Históricamente la discusión de los sistemas de clasificación se remonta a discusiones acerca de la eficiencia económica de la agroindustria creciente de los años 40, asociada con la mecanización y aplicación de agroquímicos, que permitía promover la producción rural en escalas que previamente solo eran posibles con modelos esclavistas o, al menos, muy intensivos en mano de obra: la “dulce vida del campo” que tanta gente añora porque nunca la vivió, y que representaba hasta el siglo XIX un escenario de trabajo nada bucólico con jornadas de 14 horas, siete días a la semana y que solo variaban con las estaciones y la muerte.

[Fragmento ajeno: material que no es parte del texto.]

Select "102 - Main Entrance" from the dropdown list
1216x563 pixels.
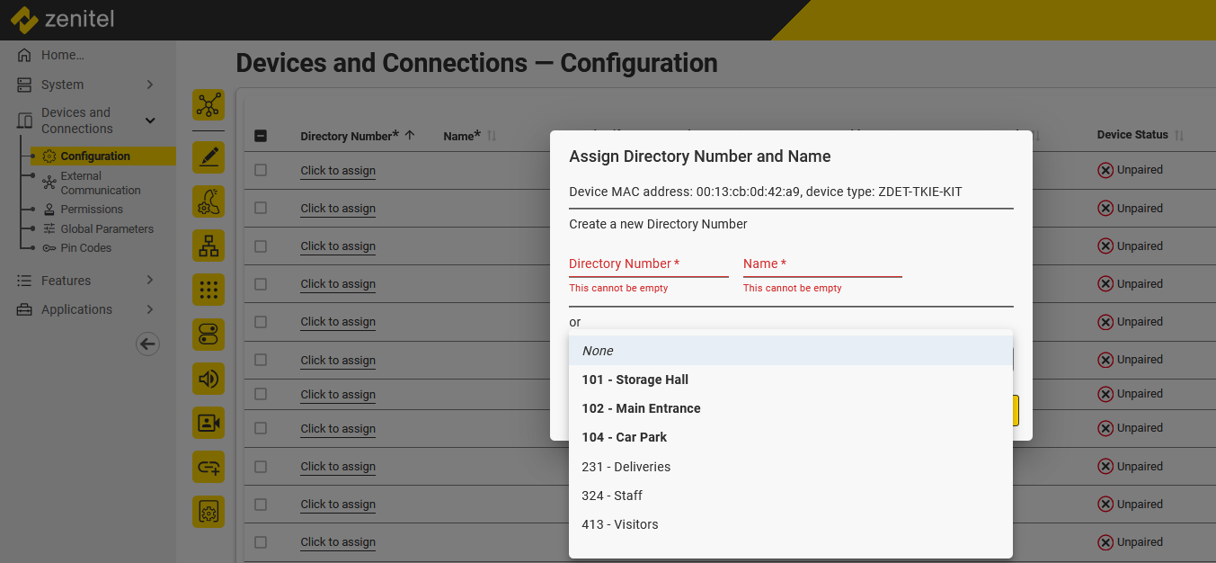pyautogui.click(x=641, y=408)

En Colombia fueron los agrólogos quienes trajeron esta perspectiva técnica, introduciendo una visión parcialmente ecológica y de gran incidencia, que aún perdura; al fin y al cabo, de la salud de los suelos depende todo. La otra escuela que aportó a la historia de la ecología en el país provino de las ciencias forestales, enfocada más en el cultivo de bosques que en el manejo de selvas, lo cual no logró impedir el desastre causado por las malas prácticas y modelos de pensamiento colonizados: parte de la pesadilla de la insostenibilidad y la destrucción ecológica derivan de profesionales “iluminadores” que añoraban la nieve del norte como reguladora de los procesos vivientes, cuando estos definen nuestros territorios ecuatoriales.

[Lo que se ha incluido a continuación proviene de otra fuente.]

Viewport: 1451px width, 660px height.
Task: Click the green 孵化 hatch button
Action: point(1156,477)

Lo cierto es que la funcionalidad ecológica del territorio nunca fue un elemento de la planeación hasta finales del siglo XX cuando se adoptó el concepto de “ordenamiento”, que indigna a los pueblos nativos, pues supone una lógica de autoridad con la tierra inviable y que desató un mercado de consultorías y un desastre de visiones fragmentadas que aún estamos tratando de componer. Pensar a pedacitos las municipalidades en vez de fortalecer las capacidades de gestión integral de los ecosistemas que no tienen fronteras administrativas acabó creando un maremágnum de autonomías seudoecológicas donde hoy ni los alcaldes ni las CAR saben qué hacer.

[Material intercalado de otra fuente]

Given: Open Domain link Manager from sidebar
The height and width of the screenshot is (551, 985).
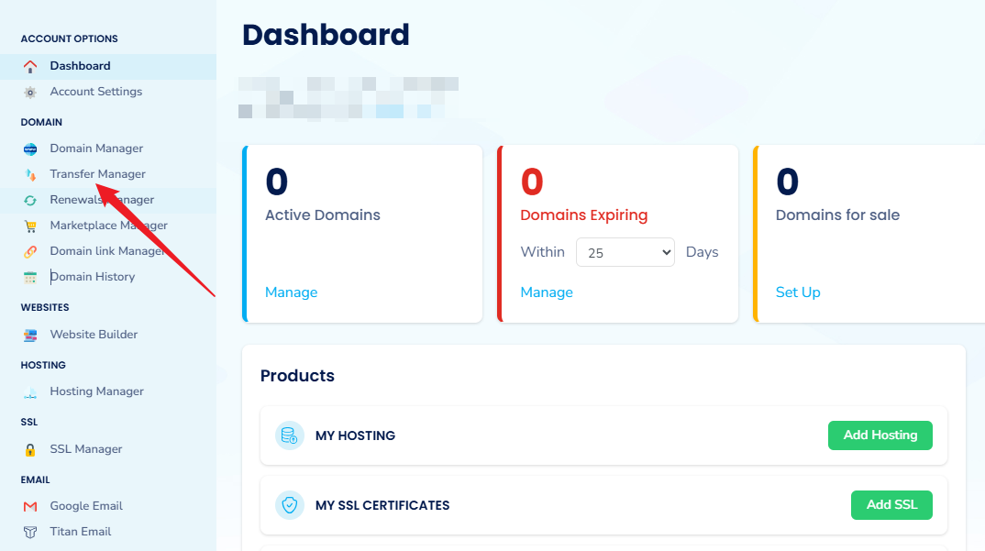Looking at the screenshot, I should 107,251.
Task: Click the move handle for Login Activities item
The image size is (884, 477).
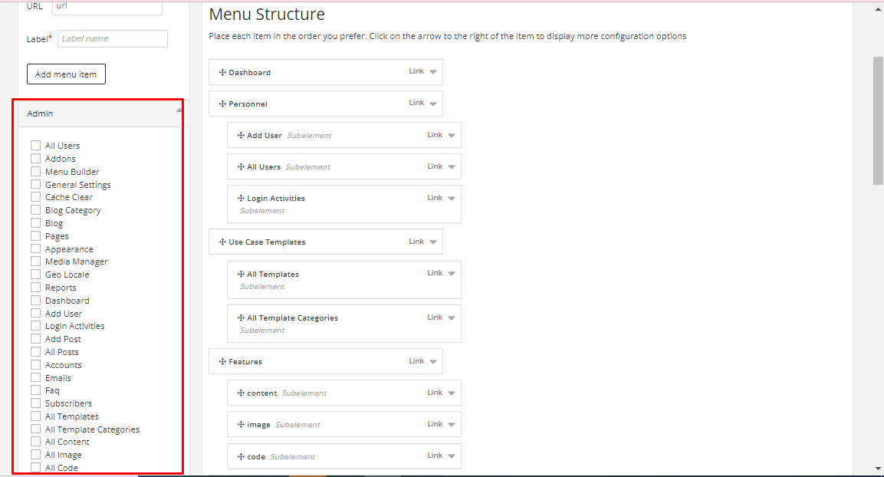Action: click(241, 199)
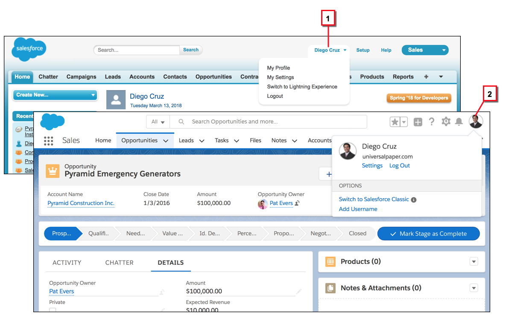Image resolution: width=506 pixels, height=325 pixels.
Task: Click Mark Stage as Complete
Action: [x=428, y=233]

Los proyectos mineros o de infraestructura, insertados en esta lógica incomprendida de la funcionalidad y la integridad ecológica del territorio, representan un reto adicional y no pueden ser resueltos solo con la perspectiva de las Evaluaciones de Impacto Ambiental, circunscritos a la vida útil y local de la inversión, así contengan algunas consideraciones acerca de las externalidades de la operación. El suroeste antioqueño, por ejemplo, ha ido creando y definiendo por décadas un modelo agroturístico con sus propios equilibrios ecosistémicos y una perspectiva de sostenibilidad única a escala de paisaje que entra en clara contradicción con las propuestas de transformación minera en tiempos en que la covid-19 obliga a pensar distinto. ¿Mejor dejar quieto ese cobre?